La loi sur la refonte des monnaies et celle qui concerne la réhabilitation des condamnés sont les seules importantes qui aient été soumises au corps législatif dans cette première session. Beaucoup d’autres cependant ont été livrées à ses délibérations, et quelques-unes méritent d’être signalées : telles sont, dans l’ordre moral et politique, les lois sur le renouvellement intégral des conseils généraux, des conseils d’arrondissement et de ceux des communes, l’interdiction à certains individus de séjourner dans le département de la Seine et dans l’agglomération lyonnaise, la modification de trois articles du code d’instruction criminelle relatifs aux crimes commis en pays étranger. Telles encore, dans l’ordre des intérêts matériels, la loi pour la prorogation du monopole des tabacs, la concession des chemins de fer de Paris à Cherbourg et de Bordeaux à Cette, le premier rattachant Paris au principal port français de l’Océan, le second reliant l’Océan à la Méditerranée ; l’autorisation de la fusion des compagnies des chemins de fer du midi qui doivent conduire de Paris à Toulon par Lyon et Marseille. A ces lois, on doit joindre encore le règlement des comptes des années 1848 et 1849, le vote du contingent annuel de 80,000 hommes, enfin environ cinquante lois d’intérêt local, autorisant soit des surimpositions, soit des emprunts, ou établissant quelque changement dans les délimitations ou la position administrative de certaines communes.

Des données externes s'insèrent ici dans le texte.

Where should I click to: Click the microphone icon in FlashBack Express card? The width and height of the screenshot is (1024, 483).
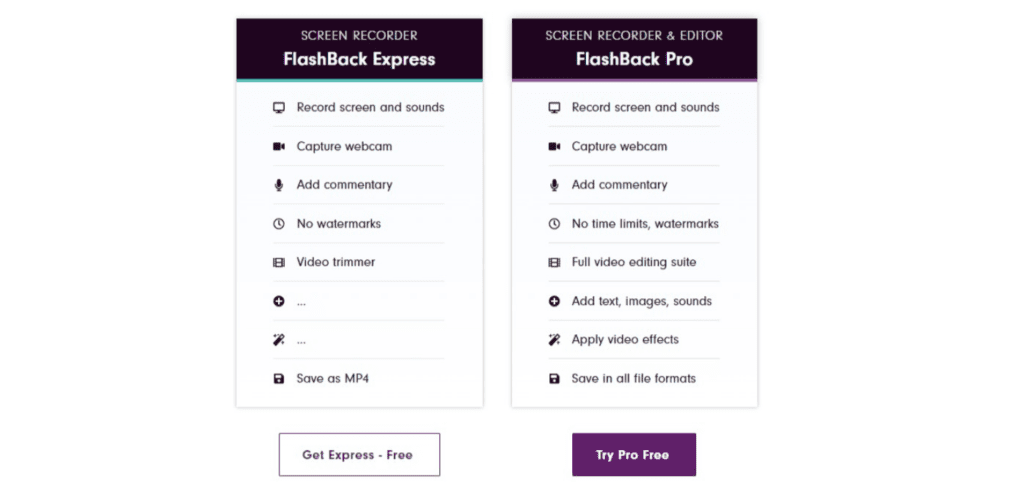(x=279, y=185)

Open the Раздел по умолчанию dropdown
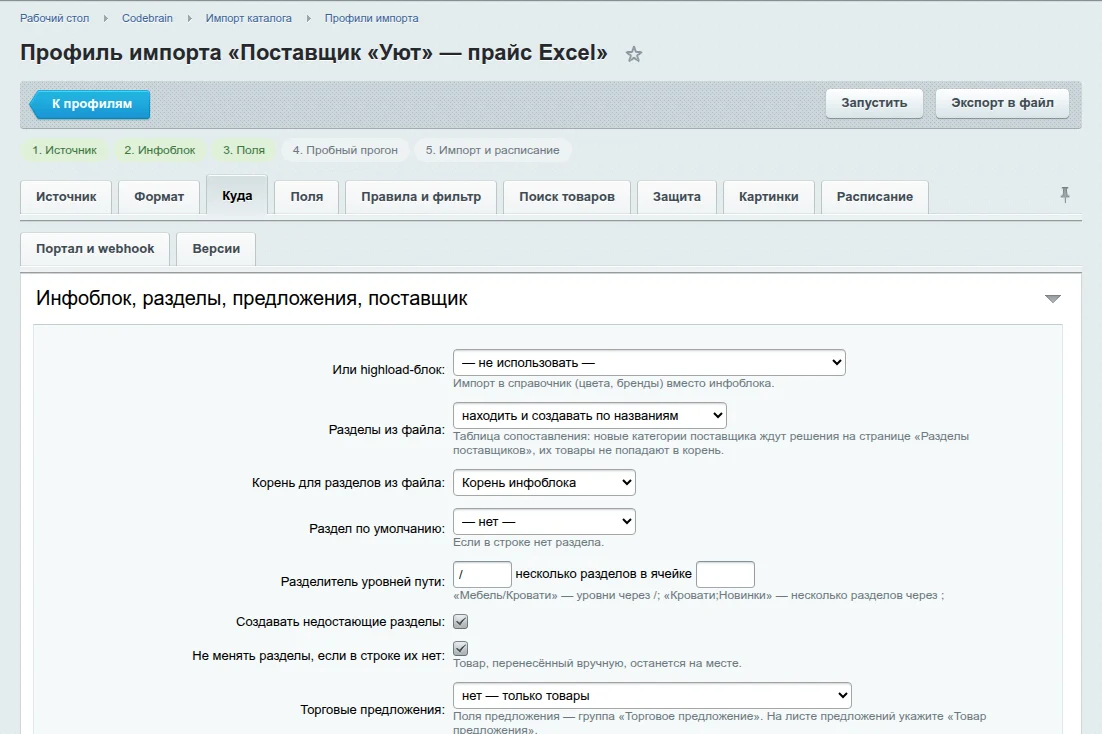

C’est surtout dans la discussion du budget que devait se concentrer toute l’activité du corps législatif ; c’est laque les partis l’attendaient pour juger de sa capacité, de sa hardiesse, de la liberté qui lui serait laissée. Le budget de l’année courante, qui n’avait pu être voté en entier par la dernière assemblée législative, avait été réglé, le 17 mars 1852, par un décret. En effet, le corps législatif, ne devant s’assembler que le 29 mars, ayant d’ailleurs à étudier le budget de 1853, et beaucoup d’autres intérêts, dans une session de trois mois, n’aurait pu s’occuper avec fruit d’un budget dont les divers services étaient déjà engagés. C’est donc sur le budget de 1853 seulement que la nouvelle assemblée était appelée à se prononcer.